TensorFlow 2.0 Question Answering Competition Notebook
==================
* Develop a more effective and robust QA system
* This is forked from the following notebook
* Source: https://www.kaggle.com/jazivxt/on-the-professor-and-the-madman

Added comments for understanding the code

In [None]:
import tensorflow as tf
print(tf.__version__)

Installing the regular pandas & numpy libraries

In [None]:
import numpy as np
import pandas as pd
import json

This loads lines from a json dump. The number of lines is provided by the parameter *max_limit* 
The data is appended to a list & then converted into a dataframe

In [None]:
def read_lines_m(path, max_limit=4000):
    rlm = []; ml = max_limit
    for l in open(path, 'r'):
        rlm.append(json.loads(l))
        ml -= 1
        if ml <= 0: break
    return pd.DataFrame(rlm)

Specifies the path to the input files

In [None]:
p = '../input/tensorflow2-question-answering/'

The next few lines of code read the input file & prints out the shape & columns in the input file 

In [None]:
train = read_lines_m(p + 'simplified-nq-train.jsonl')

print(train.shape)
print(train.columns)

The column *Annotation* is interesting since it provides possible responses for the given question.
For example for the first question in the dataset - *Which is the most common use of opt-in e-mail marketing* 
The potential start & end tokens of the answers can be found in the *long_answer* & *short_answer* dictionaries 

In [None]:
train.question_text[0]

In [None]:
train.annotations[0]

So the long_answer & short answers are extracted from the document_text

In [None]:
document_text_tokens = train.document_text[0].split(' ')

In [None]:
' '.join(document_text_tokens[train.annotations[0][0]['long_answer']['start_token']:train.annotations[0][0]['long_answer']['end_token']])

In [None]:
' '.join(document_text_tokens[train.annotations[0][0]['short_answers'][0]['start_token']:train.annotations[0][0]['short_answers'][0]['end_token']])

In [None]:
# Let's look at another question
print(train.annotations[105])


In [None]:
print(train.question_text[105])
print("Long Answer:")

document_text_tokens = train.document_text[105].split(' ')
print(' '.join(document_text_tokens[train.annotations[105][0]['long_answer']['start_token']:train.annotations[105][0]['long_answer']['end_token']]))
print("Short Answer:")
print(' '.join(document_text_tokens[train.annotations[105][0]['short_answers'][0]['start_token']:train.annotations[105][0]['short_answers'][0]['end_token']]))

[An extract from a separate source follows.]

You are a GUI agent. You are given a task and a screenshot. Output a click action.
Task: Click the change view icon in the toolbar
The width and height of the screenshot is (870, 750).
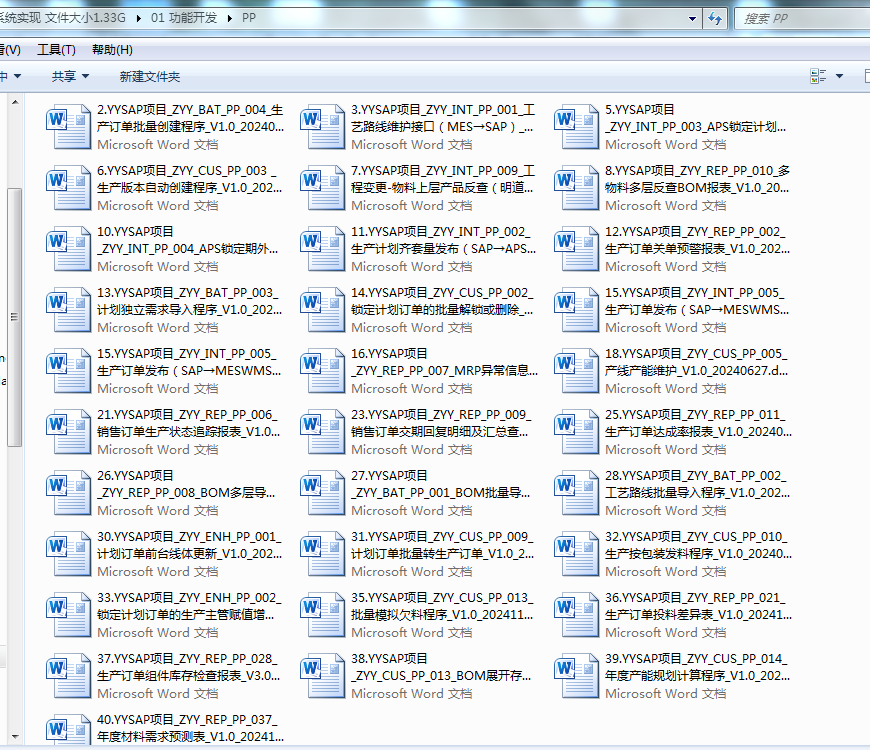tap(819, 76)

Well.... Let's get back to the rest of the code

The next piece of code copies the start_tokens for all the long_answers for all the questions

In [None]:
train['D'] = [t[0]['long_answer']['start_token'] for t in train.annotations]
train['D'].head()

The 4th index has a -1, this may indicate that the long answer is missing. Lets check it out 

In [None]:
print(train.annotations[5])
print(train.question_text[5])

document_text_tokens = train.document_text[5].split(' ')
print("Long Answer:")
print(document_text_tokens[train.annotations[5][0]['long_answer']['start_token']:train.annotations[5][0]['long_answer']['end_token']])
print("Short Answer:")
print(document_text_tokens[train.annotations[5][0]['short_answers'][0]['start_token']:train.annotations[5][0]['short_answers'][0]['end_token']])

If the question doesnt have a long answer the start_token is -1. But it can also be that the document doesnt have an relevant answer. 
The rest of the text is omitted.